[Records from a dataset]
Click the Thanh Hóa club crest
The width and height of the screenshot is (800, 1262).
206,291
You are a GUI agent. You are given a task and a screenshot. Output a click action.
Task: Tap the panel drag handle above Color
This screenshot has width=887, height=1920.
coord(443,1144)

WORK REQUIRED
Every record is to be repeated exactly as it stands above.

WRITTEN ANSWER
Click the Thanh Hóa club crest
The width and height of the screenshot is (800, 1262).
206,291
You are a GUI agent. You are given a task and a screenshot. Output a click action.
Task: Tap the panel drag handle above Color
This screenshot has width=887, height=1920.
coord(443,1144)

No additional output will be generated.